▸ What is required
Copy out every line of the data exactly.

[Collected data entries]
****

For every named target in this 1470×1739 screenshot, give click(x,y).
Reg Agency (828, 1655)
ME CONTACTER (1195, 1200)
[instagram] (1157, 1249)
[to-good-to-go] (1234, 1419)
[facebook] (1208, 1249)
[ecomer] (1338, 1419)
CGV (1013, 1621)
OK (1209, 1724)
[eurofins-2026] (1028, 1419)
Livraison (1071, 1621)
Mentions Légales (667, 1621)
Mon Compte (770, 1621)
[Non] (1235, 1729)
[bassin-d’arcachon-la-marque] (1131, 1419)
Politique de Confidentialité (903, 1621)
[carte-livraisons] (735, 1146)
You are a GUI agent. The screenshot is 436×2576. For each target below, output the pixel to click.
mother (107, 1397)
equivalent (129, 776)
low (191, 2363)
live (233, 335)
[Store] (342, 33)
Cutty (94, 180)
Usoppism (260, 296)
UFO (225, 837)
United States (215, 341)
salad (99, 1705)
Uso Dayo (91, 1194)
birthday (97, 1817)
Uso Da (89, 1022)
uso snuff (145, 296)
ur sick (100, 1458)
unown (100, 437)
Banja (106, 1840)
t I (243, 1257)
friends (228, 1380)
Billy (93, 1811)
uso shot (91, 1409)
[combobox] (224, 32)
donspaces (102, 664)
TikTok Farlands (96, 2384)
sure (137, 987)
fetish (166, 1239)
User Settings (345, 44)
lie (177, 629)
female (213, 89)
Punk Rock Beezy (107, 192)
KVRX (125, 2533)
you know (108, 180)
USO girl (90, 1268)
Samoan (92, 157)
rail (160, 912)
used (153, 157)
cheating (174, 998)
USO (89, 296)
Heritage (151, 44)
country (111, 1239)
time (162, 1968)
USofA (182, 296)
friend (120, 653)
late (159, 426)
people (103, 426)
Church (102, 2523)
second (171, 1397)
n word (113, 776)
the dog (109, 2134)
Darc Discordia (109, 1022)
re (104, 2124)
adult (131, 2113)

****

▸ Finished exercise
For every named target in this 1470×1739 screenshot, give click(x,y).
Reg Agency (828, 1655)
ME CONTACTER (1195, 1200)
[instagram] (1157, 1249)
[to-good-to-go] (1234, 1419)
[facebook] (1208, 1249)
[ecomer] (1338, 1419)
CGV (1013, 1621)
OK (1209, 1724)
[eurofins-2026] (1028, 1419)
Livraison (1071, 1621)
Mentions Légales (667, 1621)
Mon Compte (770, 1621)
[Non] (1235, 1729)
[bassin-d’arcachon-la-marque] (1131, 1419)
Politique de Confidentialité (903, 1621)
[carte-livraisons] (735, 1146)
You are a GUI agent. The screenshot is 436×2576. For each target below, output the pixel to click.
mother (107, 1397)
equivalent (129, 776)
low (191, 2363)
live (233, 335)
[Store] (342, 33)
Cutty (94, 180)
Usoppism (260, 296)
UFO (225, 837)
United States (215, 341)
salad (99, 1705)
Uso Dayo (91, 1194)
birthday (97, 1817)
Uso Da (89, 1022)
uso snuff (145, 296)
ur sick (100, 1458)
unown (100, 437)
Banja (106, 1840)
t I (243, 1257)
friends (228, 1380)
Billy (93, 1811)
uso shot (91, 1409)
[combobox] (224, 32)
donspaces (102, 664)
TikTok Farlands (96, 2384)
sure (137, 987)
fetish (166, 1239)
User Settings (345, 44)
lie (177, 629)
female (213, 89)
Punk Rock Beezy (107, 192)
KVRX (125, 2533)
you know (108, 180)
USO girl (90, 1268)
Samoan (92, 157)
rail (160, 912)
used (153, 157)
cheating (174, 998)
USO (89, 296)
Heritage (151, 44)
country (111, 1239)
time (162, 1968)
USofA (182, 296)
friend (120, 653)
late (159, 426)
people (103, 426)
Church (102, 2523)
second (171, 1397)
n word (113, 776)
the dog (109, 2134)
Darc Discordia (109, 1022)
re (104, 2124)
adult (131, 2113)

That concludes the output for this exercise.